Friday, August 1, 2008

Architecture

I think architecture might be the single biggest influence on my artwork ever... Maybe except for line... But the discussion of line is for another day...

I love to look at architecture. But more specifically, I love to look at architecture that has an organic quality. I have always loved architecture in which the construction and development has more to do with the way a plant grows than architecture that is consistent with a pre-exsisting blueprint... Architecture that adds new areas as the lack of space deems them necessary... This type of architecture grows from a single point rather than any overarching plan. There are lots examples, but I want to start with my first memory of being fascinated with this... It was one of those psychedelic black light posters from the 1970's and it was called "Tree House"... I was about six years old and I could never stop looking at this poster every time I was in a Spencer's Gifts shop at the local mall... The house depicted was a labyrinthine Gothic mansion built as a tree house in this old and gnarled tree... There was no rhyme or reason to the structure. It looked as if it had been added onto over and over until it seemed to take on a life of its own. It was forced to work with the existing tree rather than against it.

The next example was something I discovered when I was about eighteen. I was a beginning art student at a community college and found an issue of Art in America that someone had left in the room. There was an article in it about a house built by a folk architect named Clarence Schmidt from the mountains around Woodstock, New York between the late 1940's and the late 1960's... He started with a one room cabin built into a mountainside, and then he just kept adding on and never stopped. The house grew into this seven-story monstrosity before it finally burned down in the late 1960's... I was amazed that something like this actually existed, built by one person from salvaged wood and doors and windows over the course of twenty years. It reminded me of that old black light poster and I still wonder to this day if the artist who designed the poster had seen or was influenced by that house? I am hugely influenced by both.

I suppose there is no talking about this subject without some mention of the Winchester House. I do find the story of the Winchester House amazing and the continual building process is very much in keeping with what I have been talking about, but the organic, almost plant-like growth doesn't seem all that apparent in the structure itself. There is just something that is a little too clean about it... I have never been there, so I might change my mind if I am actually go to the house.
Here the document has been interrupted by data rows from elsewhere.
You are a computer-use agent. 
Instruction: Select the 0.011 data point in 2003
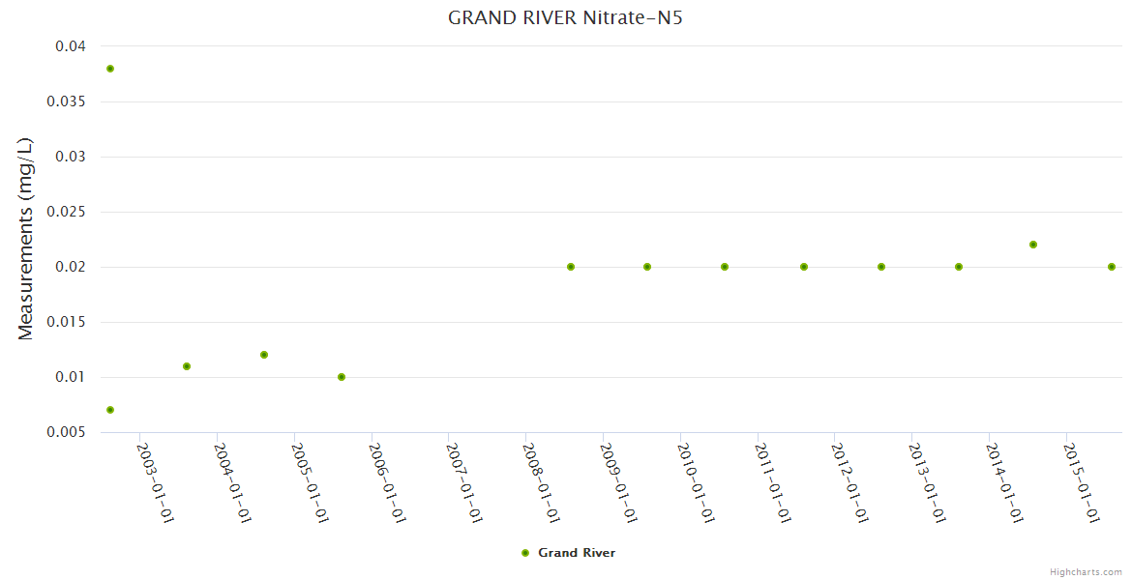(187, 366)
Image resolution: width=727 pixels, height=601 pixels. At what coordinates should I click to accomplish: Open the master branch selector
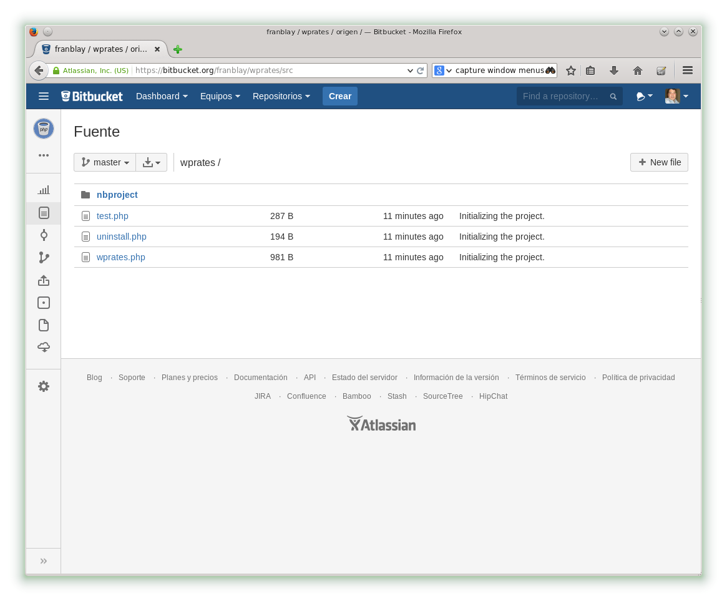point(104,162)
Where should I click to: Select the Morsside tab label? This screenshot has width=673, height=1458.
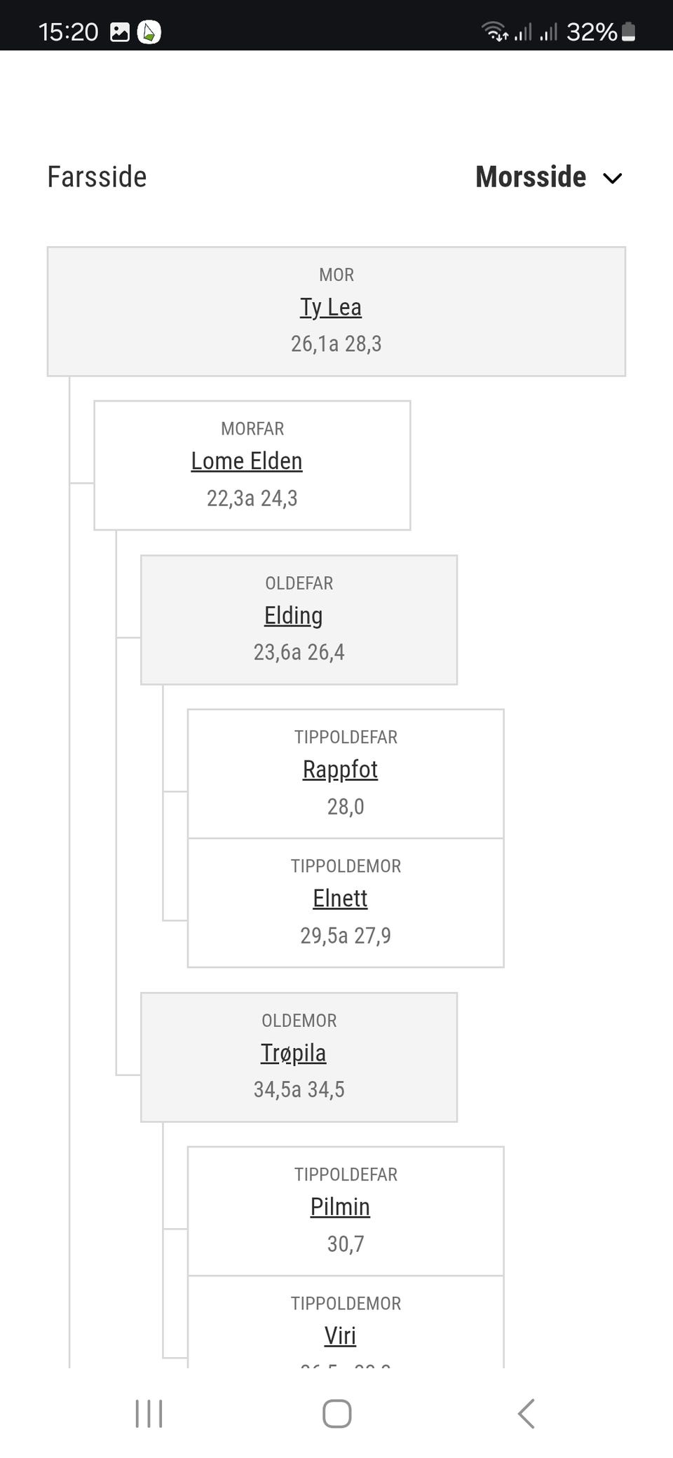pos(531,177)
My last semester of undergrad art school at UT Austin, I was fortunate enough to visit Italy for a summer session (which I am still paying for in school loans, btw). It was amazing, I was bombarded by historically famous architecture on a daily basis: The Pantheon, Brunelleschi's dome of Santa Maria del Fiore, the Colosseum, etc... But, ironically, the thing that I found the most amazing was the medieval Italian hilltowns. They came about more as a security measure than anything else. After the fall of the Roman Empire when the country was in a state of chaos, people were building these walled cities on the tops of hills as a form of defense in the lawlessness of the time. The architecture of these cities have a very similar organic ad-hoc feeling that Clarence Shmidt's house did. Most of them have evolved over hundreds and hundreds of years; adding on as space is needed... And because of the hilly terrain, the existing geography must be taken into consideration. There can be no neat and clean grid-based layout of streets.

By the way, the photograph above was scanned from a book called Architecture Without Architects, which is an amazing book about this very topic...

I guess the subject of labyrinthine architecture is simply not complete without some nod to the all time master,Giovanni Battista Piranesi... In the 1750's, he made a series of prints that were based on these fantastical endless cavernous dungeons he called "Prisons"... His "Prisons" series was such an influence to me that I spent the latter half of my undergraduate career making paintings and drawings that were so completely enamored by his prints that they turned out to be some combination of his fantastic architecture and some rotting decrepit fun house. I don't have any images of those old paintings, they would be fun and rather embarrassing to show...A great example of a Piranesi print is this one from the year 1750.


And then, of course, there are the great Art Nouveau architects from the early 1900's... Victor Horta and Antonin Gaudi were among those who brought back a sense of the organic and the curvilinear into an increasingly angular and modular architecture that was a result of the industrial revolution...

But after that, it's interesting that you didn't see that kind of organic architecture come back into play on a commercial level until the 1980's... It seems that all of the calculations needed to make a curvilinear piece of architecture was just not feasible on a wide scale until CAD programs made all of the thousands of calculations possible. Frank Gehry is a great example of organic architecture that is the result of of the digital age. And so now, yes, we are able to make something that has that plant-like growth that I had talked about earlier according to a blueprint... One that is organic and hand-drawn, but is calculated and manufactured down to the tiniest degree.



Anyway, I just thought I would talk a little bit about the architecture that I consider influential to my work.